Tasks to carry out
- a) According to the article on panoramic movie screens, how many degrees does the Escape setup span?
- b) Transcribe the article on panoramic movie screens between "The Hollywood Reporter" and "immersive, wraparound picture.", inclusive.
- c) Write the next part of the article on panoramic movie screens, starting after its final sentence.

Passage
##############################

Massive Panoramic Screens Are The Movie Revolution 3D Never Could Be

Massive Panoramic Screens Are The Movie Revolution 3D Never Could Be

TVs are getting bigger, their resolutions higher, and overall, home theatre systems are giving people a reason to stay home. So to reel people back into the box office, Hollywood is taking a cue from the ’60s by installing even bigger screens in theatres.

The Hollywood Reporter says Belgian projector manufacturer has made a new panoramic movie theatre setup called Escape. It’s a 270-degree experience that features one main screen in the middle and two supplementary screens on either side, creating one giant, immersive, wraparound picture.

There are only five Escape theatres in the US right now: Cinemark 18 & XD at the Promenade at Howard Hughes Center in Los Angeles; Cinemark Paradise 24 & XD in Davie, Florida; Cinemark Legacy Theatre & XD in Plano, Texas; Cinemark @ Seven Bridges and IMAX in Woodridge, Illinois; and Cinemark’s Redwood Downtown & XD in Redwood City, California. They will all be hosting special screenings of Maze Runner, a new young adult thriller based on the book of the same name to show off the tech.

But it’s worth noting that neither Maze nor any other movie has been filmed specifically for an Escape theatre. Regardless, it drops you right inside the movie, which for these screenings, will be shown on the main screen, and extra visual effects, like a extension of the film’s maze, shown on the side screens.

##############################

Data

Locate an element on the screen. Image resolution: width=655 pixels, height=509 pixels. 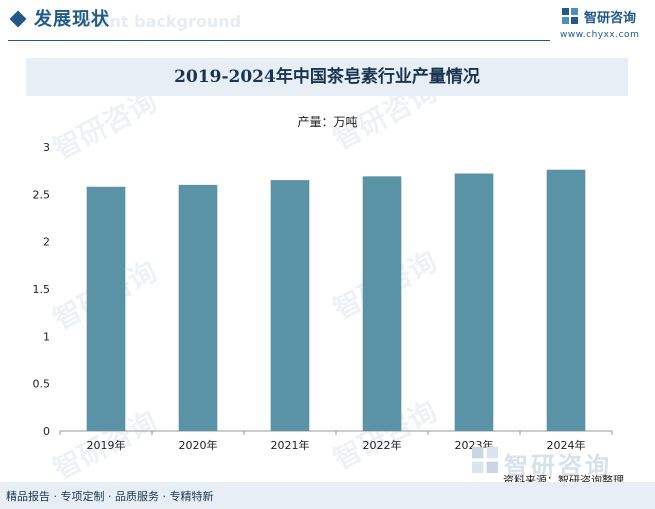
chart-title-band: 2019-2024年中国茶皂素行业产量情况 is located at coordinates (327, 77).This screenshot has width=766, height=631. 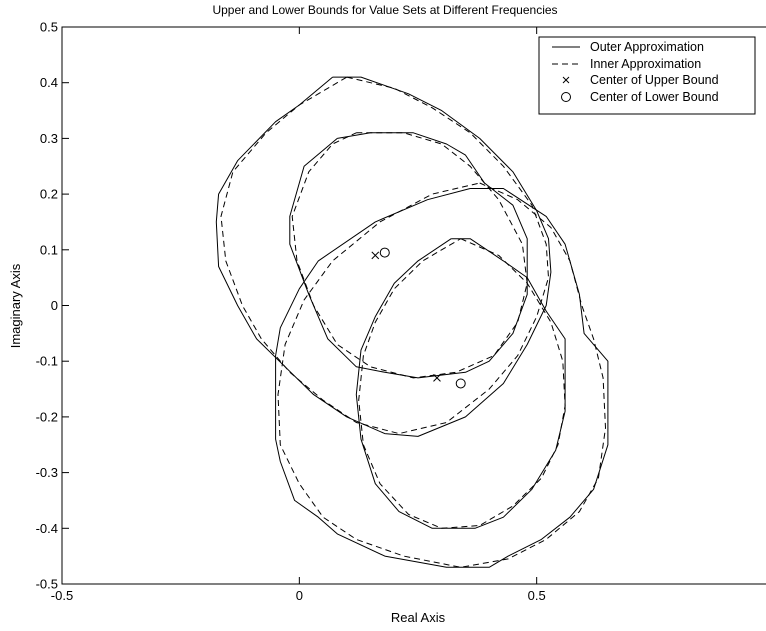 I want to click on y-tick-label: -0.1, so click(x=47, y=362).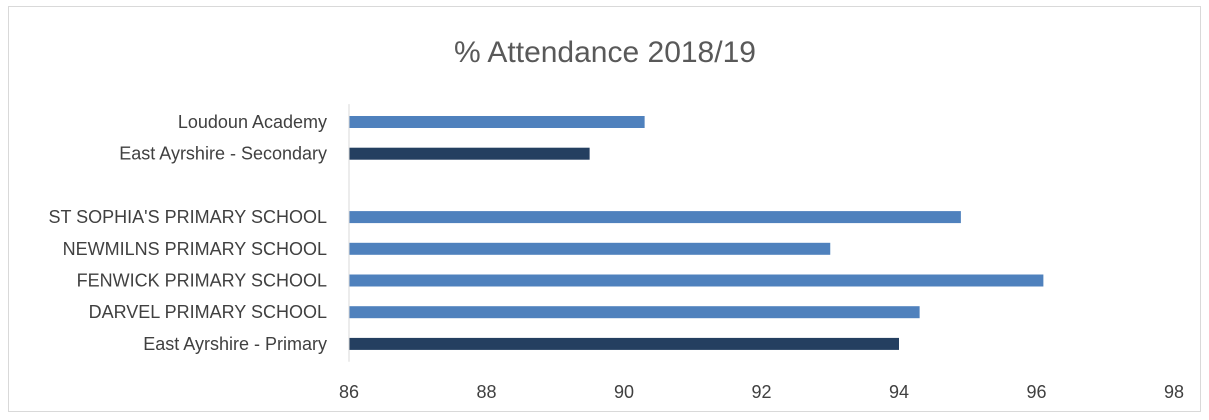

##############################

Written answers
- a) 270 degrees

- b)
The Hollywood Reporter says Belgian projector manufacturer has made a new panoramic movie theatre setup called Escape. It’s a 270-degree experience that features one main screen in the middle and two supplementary screens on either side, creating one giant, immersive, wraparound picture.

- c)
Getting people to film in way that works for three screens is the main challenge for a panoramic movies. If that sounds strangely familiar, it’s because getting studios to film in the right format is a hurdle 3D movies have yet to clear too. But Escape is not the lone soldier in its mission for massive screens. There’s a German company called Fraunhofer Institute for Integrated Circuits that’s developing a 360-degree camera system — they filmed the World Cup, the footage from which will be shown in planned 360-degree theatre in Munich’s FIFA World Football Museum. Then there’s a company called Jaunt working on 360-degree cinematic VR.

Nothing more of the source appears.